ARTHUR WILLIAM PATRICK ALBERT WINDSOR

Died: 16 January 1942

Age: 91

Honours: KG, KT, KP, GCB, GCSI, GCMG, GCIE, GCVO, GBE, VD, TD

Commemorated: Frogmore Royal Burial Ground (UK)

Remarks: Member of the British Royal Family who served as the Governor General of Canada. Born the seventh child and third son of Queen Victoria and Prince Albert, Arthur was educated by private tutors before entering the Royal Military Academy, Woolwich at the age of 16. Upon graduation, he was commissioned as a lieutenant in the British Army, where he served for some 40 years, seeing service in various parts of the British Empire. During this time he became the Duke of Connaught and Strathearn, as well as the Earl of Sussex. In 1911, he was appointed as Governor General of Canada. He occupied this post until being succeeded by the Duke of Devonshire in 1916. Given his military service, the selection of Arthur proved to be prudent, as he acted as the King’s, and thus the Canadian Commander-in-Chief’s, representative through the first years of the First World War. After the end of his viceregal tenure, Arthur returned to the United Kingdom and there, as well as in India, performed various royal duties, while also again taking up military duties. Though he retired from public life in 1928, he continued to make his presence known in the army well into the Second World War, before his death in 1942. He was Queen Victoria’s last surviving son.

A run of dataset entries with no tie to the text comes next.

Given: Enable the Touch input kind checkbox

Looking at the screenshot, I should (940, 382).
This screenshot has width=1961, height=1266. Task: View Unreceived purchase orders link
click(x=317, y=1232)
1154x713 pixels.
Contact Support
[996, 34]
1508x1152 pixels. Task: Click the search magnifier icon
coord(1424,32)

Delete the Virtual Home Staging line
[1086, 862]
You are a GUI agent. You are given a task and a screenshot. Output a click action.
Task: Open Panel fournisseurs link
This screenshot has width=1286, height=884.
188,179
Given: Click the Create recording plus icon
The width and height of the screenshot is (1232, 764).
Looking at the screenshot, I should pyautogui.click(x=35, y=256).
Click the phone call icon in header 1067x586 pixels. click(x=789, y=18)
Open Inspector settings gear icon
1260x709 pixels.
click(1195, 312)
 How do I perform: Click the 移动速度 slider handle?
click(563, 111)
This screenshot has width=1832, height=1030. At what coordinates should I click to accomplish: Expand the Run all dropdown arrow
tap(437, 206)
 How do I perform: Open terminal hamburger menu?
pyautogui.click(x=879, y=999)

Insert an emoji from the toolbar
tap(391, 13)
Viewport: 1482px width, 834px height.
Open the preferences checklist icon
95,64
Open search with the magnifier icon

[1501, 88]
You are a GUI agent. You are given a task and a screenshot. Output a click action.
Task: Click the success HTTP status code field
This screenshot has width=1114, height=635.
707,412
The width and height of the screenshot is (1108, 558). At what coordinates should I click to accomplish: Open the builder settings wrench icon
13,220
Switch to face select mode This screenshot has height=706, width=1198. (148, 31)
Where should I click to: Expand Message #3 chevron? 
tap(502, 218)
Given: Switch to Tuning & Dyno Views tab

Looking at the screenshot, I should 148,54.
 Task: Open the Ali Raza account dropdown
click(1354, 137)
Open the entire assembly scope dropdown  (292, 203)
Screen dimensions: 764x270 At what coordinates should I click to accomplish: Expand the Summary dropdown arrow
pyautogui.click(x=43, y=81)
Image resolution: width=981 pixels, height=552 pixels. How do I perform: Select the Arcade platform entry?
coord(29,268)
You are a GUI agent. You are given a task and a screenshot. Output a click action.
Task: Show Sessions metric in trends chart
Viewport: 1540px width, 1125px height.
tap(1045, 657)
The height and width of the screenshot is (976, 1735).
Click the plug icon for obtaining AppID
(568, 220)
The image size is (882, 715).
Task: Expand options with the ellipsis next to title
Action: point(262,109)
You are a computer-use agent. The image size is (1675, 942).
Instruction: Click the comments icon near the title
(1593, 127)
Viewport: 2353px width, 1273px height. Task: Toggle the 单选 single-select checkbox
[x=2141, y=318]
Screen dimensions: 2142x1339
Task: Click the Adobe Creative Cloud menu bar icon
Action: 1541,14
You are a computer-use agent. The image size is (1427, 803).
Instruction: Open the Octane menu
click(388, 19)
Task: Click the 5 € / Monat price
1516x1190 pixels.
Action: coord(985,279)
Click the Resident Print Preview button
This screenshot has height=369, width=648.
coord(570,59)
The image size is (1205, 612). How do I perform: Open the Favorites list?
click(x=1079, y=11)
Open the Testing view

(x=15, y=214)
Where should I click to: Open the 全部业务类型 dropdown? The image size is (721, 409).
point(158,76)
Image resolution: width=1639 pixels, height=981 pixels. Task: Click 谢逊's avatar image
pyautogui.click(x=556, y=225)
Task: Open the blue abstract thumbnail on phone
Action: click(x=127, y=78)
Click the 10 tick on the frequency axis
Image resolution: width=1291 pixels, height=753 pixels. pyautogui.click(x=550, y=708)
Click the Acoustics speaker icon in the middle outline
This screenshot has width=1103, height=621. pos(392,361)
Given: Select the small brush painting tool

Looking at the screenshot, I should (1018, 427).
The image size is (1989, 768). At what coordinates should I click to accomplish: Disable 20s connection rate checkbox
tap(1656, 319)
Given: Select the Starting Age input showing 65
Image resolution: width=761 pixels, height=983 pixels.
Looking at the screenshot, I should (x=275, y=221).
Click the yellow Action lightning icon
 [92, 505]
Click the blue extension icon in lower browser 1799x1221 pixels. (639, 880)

SIR CHARLES STUART BURNETT

Died: 9 April 1945

Age: 62

Honours: KCB, CBE, DSO

Commemorated: Halton (St. Michael) Churchyard (UK)

Remarks: He was Air Officer Commanding Iraq Command during the early 1930s. During the Second World War, he served as Chief of the Air Staff of the Royal Australian Air Force (RAAF) . Burnett was replaced in May 1942 by an Australian, Air Vice Marshal George Jones. Burnett retired from the RAF shortly after his return to Britain. However, in 1943 he worked full-time in the RAF’s cadet organisation, the Air Training Corps (ATC), as the commandant of the ATC’s Central Command. In this role, Burnett was responsible for ATC squadrons in Hertfordshire, Middlesex, Buckinghamshire, Oxfordshire, Berkshire and Bedfordshire. By 1945 Burnett remained as commandant but his health was declining and on 9 April 1945 he died of a coronary thrombosis at the Princess Mary Hospital at RAF Halton.

SIR TRAFFORD LEIGH-MALLORY

Died: 14 November 1944

Age: 52

Honours: KCB, CB, DSO

Commemorated: Allemont (Le Rivier) Communal Cemetery (France)

Remarks: Leigh-Mallory served as a Royal Flying Corps pilot and squadron commander during World War I. Remaining in the newly formed RAF after the war, Leigh-Mallory served in a variety of staff and training appointments throughout the 1920s and 1930s. During the pre-Second World War build-up, he was Air Officer Commanding (AOC) No. 12 Group and shortly after the end of the Battle of Britain, took over command of No. 11 Group, defending the approach to London. In 1942 he became the C-in-C of Fighter Command before being selected in 1943 to be the air commander for the Allied Invasion of Normandy. On 16 August 1944, with the Battle of Normandy almost over, Leigh-Mallory was appointed Air C-in-C South East Asia Command (SEAC). But before he could take up his post he and his wife were killed en route to Burma when their Avro York crashed in the French Alps, killing all on board. He and his wife are buried, alongside 10 aircrew, in Le Rivier d’Allemont, 15 miles east-south-east of Grenoble, a short distance below the site of the air crash.